Motion for New Trial
After conviction, the next stage in challenging your charges is through a Motion for New Trial. First a written Motion is filed and then a hearing is held before the same Judge that handled your trial. That judge decides whether or not to give you a new trial. If the Judge grants a new trial, then your case goes before another jury. If the Judge denies you a new trial, your case goes to either the Georgia Court of Appeals or the Georgia Supreme Court for review.
Appealing to the Georgia Supreme Court or Georgia Court of Appeals
If your trial judge does not give you a new trial then you can appeal that decision to either the Georgia Supreme Court (for murder cases) or the Georgia Court of Appeals (for all other criminal offenses).
Habeas Corpus (Post-conviction remedies)
If the Court of Appeals or the Georgia Supreme Court does not grant you a new trial then you can file a Habeas Corpus Petition in the county where you are being incarcerated or are under sentence (if sentence was probation the county where you are located and attend probation).

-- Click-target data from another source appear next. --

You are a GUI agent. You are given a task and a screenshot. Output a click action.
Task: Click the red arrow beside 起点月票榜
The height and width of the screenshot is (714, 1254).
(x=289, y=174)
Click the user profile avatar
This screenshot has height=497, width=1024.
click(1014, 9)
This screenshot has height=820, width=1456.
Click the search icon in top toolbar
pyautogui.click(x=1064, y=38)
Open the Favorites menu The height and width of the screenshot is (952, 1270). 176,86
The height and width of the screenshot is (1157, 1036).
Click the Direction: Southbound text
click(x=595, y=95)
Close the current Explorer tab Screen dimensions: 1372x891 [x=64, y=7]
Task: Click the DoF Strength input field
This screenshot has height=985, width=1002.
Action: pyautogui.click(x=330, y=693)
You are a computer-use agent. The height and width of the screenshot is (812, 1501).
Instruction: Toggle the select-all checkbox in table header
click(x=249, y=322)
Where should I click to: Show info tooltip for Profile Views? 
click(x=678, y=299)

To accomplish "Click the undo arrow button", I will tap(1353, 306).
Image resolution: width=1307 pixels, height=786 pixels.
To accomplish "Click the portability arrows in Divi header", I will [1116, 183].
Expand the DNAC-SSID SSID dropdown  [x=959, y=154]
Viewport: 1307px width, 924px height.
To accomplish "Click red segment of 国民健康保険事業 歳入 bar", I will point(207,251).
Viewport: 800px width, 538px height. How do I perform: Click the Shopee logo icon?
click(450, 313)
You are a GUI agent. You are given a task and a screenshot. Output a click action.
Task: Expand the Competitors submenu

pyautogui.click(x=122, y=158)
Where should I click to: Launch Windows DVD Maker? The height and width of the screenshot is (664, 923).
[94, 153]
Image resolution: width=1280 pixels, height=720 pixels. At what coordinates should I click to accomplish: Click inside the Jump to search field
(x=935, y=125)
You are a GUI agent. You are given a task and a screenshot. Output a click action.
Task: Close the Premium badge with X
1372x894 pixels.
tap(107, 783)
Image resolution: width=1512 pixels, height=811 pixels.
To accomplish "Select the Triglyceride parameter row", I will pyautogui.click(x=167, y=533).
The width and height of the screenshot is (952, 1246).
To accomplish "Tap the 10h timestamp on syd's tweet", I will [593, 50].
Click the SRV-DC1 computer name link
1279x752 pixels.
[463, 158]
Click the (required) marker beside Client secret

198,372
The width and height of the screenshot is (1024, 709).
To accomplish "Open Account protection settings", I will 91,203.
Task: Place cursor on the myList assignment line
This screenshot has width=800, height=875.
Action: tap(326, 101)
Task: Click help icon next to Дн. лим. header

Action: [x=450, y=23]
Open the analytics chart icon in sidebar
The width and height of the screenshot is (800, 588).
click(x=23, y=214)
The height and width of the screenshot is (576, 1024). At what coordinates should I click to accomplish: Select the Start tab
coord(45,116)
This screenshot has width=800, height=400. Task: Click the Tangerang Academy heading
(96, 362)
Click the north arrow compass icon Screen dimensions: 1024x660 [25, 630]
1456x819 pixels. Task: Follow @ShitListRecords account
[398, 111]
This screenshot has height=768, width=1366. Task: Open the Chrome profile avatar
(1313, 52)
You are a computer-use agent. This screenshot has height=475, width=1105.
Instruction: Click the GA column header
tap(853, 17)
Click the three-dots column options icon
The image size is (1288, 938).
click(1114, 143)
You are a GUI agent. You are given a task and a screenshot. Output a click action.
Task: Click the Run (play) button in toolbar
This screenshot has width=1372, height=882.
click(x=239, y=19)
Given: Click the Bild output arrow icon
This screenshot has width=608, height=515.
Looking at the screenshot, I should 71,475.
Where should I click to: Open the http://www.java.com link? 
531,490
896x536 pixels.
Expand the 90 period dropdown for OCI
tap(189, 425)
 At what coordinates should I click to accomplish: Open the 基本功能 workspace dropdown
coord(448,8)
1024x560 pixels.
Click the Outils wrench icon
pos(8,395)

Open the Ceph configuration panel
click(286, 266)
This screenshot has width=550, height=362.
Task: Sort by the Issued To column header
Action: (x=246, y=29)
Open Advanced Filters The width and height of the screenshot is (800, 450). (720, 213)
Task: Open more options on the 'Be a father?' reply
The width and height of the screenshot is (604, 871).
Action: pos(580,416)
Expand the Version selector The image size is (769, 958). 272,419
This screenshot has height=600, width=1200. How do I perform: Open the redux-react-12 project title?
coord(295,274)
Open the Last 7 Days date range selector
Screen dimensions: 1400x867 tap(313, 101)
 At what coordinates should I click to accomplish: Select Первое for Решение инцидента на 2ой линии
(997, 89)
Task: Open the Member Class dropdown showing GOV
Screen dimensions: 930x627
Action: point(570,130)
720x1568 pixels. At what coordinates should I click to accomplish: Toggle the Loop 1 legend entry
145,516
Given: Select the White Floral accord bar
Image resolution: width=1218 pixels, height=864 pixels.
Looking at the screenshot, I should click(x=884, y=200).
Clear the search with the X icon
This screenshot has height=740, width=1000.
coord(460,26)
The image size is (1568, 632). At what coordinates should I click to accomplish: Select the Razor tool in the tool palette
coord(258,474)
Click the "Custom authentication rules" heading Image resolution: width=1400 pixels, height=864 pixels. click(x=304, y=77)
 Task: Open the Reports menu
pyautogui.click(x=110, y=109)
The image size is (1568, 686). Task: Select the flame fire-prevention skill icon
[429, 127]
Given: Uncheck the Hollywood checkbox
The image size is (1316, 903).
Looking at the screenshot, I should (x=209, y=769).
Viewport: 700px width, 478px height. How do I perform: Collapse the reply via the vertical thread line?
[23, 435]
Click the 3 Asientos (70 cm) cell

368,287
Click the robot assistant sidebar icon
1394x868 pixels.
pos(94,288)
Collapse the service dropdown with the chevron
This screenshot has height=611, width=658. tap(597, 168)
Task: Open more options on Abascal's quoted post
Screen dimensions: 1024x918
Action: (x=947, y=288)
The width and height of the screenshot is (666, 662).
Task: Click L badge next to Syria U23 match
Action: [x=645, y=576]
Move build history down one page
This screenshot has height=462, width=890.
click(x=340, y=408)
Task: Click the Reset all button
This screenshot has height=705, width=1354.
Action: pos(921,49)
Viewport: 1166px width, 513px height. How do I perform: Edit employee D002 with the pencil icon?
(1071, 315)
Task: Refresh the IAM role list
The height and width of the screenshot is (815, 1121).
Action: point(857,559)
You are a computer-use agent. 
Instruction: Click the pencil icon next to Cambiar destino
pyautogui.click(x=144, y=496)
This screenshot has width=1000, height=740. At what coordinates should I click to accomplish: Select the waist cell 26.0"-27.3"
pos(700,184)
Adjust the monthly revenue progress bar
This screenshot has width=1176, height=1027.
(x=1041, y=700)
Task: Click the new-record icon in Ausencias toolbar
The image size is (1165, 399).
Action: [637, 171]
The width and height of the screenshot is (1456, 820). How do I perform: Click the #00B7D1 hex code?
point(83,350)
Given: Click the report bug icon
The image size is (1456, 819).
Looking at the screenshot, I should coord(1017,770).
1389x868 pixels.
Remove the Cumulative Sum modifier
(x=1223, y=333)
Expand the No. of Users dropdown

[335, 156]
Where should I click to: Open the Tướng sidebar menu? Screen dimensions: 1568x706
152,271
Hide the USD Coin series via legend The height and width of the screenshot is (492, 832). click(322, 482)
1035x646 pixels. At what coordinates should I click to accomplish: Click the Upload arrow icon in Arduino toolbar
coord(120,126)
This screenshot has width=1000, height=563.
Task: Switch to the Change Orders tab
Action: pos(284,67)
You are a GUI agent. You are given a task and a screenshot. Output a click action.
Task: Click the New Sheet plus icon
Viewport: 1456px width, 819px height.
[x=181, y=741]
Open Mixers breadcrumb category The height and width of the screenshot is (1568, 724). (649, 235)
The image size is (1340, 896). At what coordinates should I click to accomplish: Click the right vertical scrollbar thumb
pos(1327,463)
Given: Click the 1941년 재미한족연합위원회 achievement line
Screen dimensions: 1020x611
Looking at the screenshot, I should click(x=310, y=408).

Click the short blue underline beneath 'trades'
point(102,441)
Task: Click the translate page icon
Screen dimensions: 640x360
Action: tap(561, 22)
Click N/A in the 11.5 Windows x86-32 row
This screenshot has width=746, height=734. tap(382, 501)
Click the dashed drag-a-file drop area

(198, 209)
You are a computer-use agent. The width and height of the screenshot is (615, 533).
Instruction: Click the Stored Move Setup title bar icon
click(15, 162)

You can have a hearing on this Habeas Corpus Petition before a Judge in the county where you file the petition. This Judge can decide to give you a new trial or allow you to withdraw your plea if you pled guilty. There are some serious time limits in filing a habeas corpus proceeding so I would recommend speaking with an attorney who handles these specific types of cases as soon as possible to insure you do not miss any filing deadlines.
Appealing Your Habeas Corpus Decision
If the Judge in the Habeas Corpus Petition does not grant you a new trial or allow you to withdraw your guilty plea, you can appeal that decision to the Georgia Supreme Court. The Supreme Court does not have to consider your case but they can review it if they so choose. They can grant you a new trial or allow you to withdraw your plea.